▶ [Prompt] Reproduce the lines of material below verbatim.

▶ [Task inputs]
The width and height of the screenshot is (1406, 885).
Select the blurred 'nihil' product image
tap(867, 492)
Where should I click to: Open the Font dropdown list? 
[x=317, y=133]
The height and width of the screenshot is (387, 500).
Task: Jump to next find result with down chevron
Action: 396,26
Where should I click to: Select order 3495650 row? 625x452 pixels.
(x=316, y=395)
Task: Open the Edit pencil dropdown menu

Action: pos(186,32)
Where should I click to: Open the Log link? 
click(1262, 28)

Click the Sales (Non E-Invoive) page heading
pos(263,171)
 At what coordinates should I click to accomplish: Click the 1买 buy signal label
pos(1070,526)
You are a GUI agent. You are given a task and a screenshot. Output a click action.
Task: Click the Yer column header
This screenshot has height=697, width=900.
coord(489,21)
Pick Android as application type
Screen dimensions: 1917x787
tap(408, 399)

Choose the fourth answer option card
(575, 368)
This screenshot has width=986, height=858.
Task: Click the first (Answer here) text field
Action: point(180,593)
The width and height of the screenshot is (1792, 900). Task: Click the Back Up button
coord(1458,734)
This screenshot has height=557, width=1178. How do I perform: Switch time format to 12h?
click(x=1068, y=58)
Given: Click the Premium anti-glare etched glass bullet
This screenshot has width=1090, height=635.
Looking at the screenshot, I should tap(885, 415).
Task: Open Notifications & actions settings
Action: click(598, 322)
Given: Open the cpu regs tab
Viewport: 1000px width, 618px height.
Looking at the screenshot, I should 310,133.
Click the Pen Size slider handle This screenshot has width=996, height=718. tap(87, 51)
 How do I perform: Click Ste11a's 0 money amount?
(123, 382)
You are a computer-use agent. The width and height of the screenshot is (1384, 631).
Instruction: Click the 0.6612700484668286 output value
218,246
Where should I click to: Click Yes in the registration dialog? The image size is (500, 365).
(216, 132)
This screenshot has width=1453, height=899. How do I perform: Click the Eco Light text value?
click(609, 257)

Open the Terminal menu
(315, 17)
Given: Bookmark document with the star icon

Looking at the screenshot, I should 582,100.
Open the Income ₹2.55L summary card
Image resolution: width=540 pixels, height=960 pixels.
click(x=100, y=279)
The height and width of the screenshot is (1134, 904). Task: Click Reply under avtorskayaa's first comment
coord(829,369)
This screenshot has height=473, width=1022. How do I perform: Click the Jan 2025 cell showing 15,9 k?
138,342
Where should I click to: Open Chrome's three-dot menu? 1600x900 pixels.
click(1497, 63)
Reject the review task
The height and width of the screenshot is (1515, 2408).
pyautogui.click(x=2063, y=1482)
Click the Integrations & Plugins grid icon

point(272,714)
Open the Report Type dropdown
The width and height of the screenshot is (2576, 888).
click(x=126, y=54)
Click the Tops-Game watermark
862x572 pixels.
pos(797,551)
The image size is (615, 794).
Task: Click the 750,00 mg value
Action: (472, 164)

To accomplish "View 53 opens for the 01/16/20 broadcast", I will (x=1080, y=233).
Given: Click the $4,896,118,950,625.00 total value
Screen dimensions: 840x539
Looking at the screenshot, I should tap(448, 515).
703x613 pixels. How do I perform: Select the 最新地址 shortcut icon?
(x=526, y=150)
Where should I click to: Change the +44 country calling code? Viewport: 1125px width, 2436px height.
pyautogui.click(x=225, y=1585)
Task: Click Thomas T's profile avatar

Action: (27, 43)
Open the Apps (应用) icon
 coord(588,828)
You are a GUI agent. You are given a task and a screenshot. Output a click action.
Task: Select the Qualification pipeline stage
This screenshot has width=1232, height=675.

▶ [Written reply]
The width and height of the screenshot is (1406, 885).
Select the blurred 'nihil' product image
tap(867, 492)
Where should I click to: Open the Font dropdown list? 
[x=317, y=133]
The height and width of the screenshot is (387, 500).
Task: Jump to next find result with down chevron
Action: 396,26
Where should I click to: Select order 3495650 row? 625x452 pixels.
(x=316, y=395)
Task: Open the Edit pencil dropdown menu

Action: pos(186,32)
Where should I click to: Open the Log link? 
click(1262, 28)

Click the Sales (Non E-Invoive) page heading
pos(263,171)
 At what coordinates should I click to accomplish: Click the 1买 buy signal label
pos(1070,526)
You are a GUI agent. You are given a task and a screenshot. Output a click action.
Task: Click the Yer column header
This screenshot has height=697, width=900.
coord(489,21)
Pick Android as application type
Screen dimensions: 1917x787
tap(408, 399)

Choose the fourth answer option card
(575, 368)
This screenshot has width=986, height=858.
Task: Click the first (Answer here) text field
Action: point(180,593)
The width and height of the screenshot is (1792, 900). Task: Click the Back Up button
coord(1458,734)
This screenshot has height=557, width=1178. How do I perform: Switch time format to 12h?
click(x=1068, y=58)
Given: Click the Premium anti-glare etched glass bullet
This screenshot has width=1090, height=635.
Looking at the screenshot, I should tap(885, 415).
Task: Open Notifications & actions settings
Action: click(598, 322)
Given: Open the cpu regs tab
Viewport: 1000px width, 618px height.
Looking at the screenshot, I should 310,133.
Click the Pen Size slider handle This screenshot has width=996, height=718. tap(87, 51)
 How do I perform: Click Ste11a's 0 money amount?
(123, 382)
You are a computer-use agent. The width and height of the screenshot is (1384, 631).
Instruction: Click the 0.6612700484668286 output value
218,246
Where should I click to: Click Yes in the registration dialog? The image size is (500, 365).
(216, 132)
This screenshot has width=1453, height=899. How do I perform: Click the Eco Light text value?
click(609, 257)

Open the Terminal menu
(315, 17)
Given: Bookmark document with the star icon

Looking at the screenshot, I should 582,100.
Open the Income ₹2.55L summary card
Image resolution: width=540 pixels, height=960 pixels.
click(x=100, y=279)
The height and width of the screenshot is (1134, 904). Task: Click Reply under avtorskayaa's first comment
coord(829,369)
This screenshot has height=473, width=1022. How do I perform: Click the Jan 2025 cell showing 15,9 k?
138,342
Where should I click to: Open Chrome's three-dot menu? 1600x900 pixels.
click(1497, 63)
Reject the review task
The height and width of the screenshot is (1515, 2408).
pyautogui.click(x=2063, y=1482)
Click the Integrations & Plugins grid icon

point(272,714)
Open the Report Type dropdown
The width and height of the screenshot is (2576, 888).
click(x=126, y=54)
Click the Tops-Game watermark
862x572 pixels.
pos(797,551)
The image size is (615, 794).
Task: Click the 750,00 mg value
Action: (472, 164)

To accomplish "View 53 opens for the 01/16/20 broadcast", I will (x=1080, y=233).
Given: Click the $4,896,118,950,625.00 total value
Screen dimensions: 840x539
Looking at the screenshot, I should tap(448, 515).
703x613 pixels. How do I perform: Select the 最新地址 shortcut icon?
(x=526, y=150)
Where should I click to: Change the +44 country calling code? Viewport: 1125px width, 2436px height.
pyautogui.click(x=225, y=1585)
Task: Click Thomas T's profile avatar

Action: (27, 43)
Open the Apps (应用) icon
 coord(588,828)
You are a GUI agent. You are given a task and a screenshot. Output a click action.
Task: Select the Qualification pipeline stage
This screenshot has width=1232, height=675.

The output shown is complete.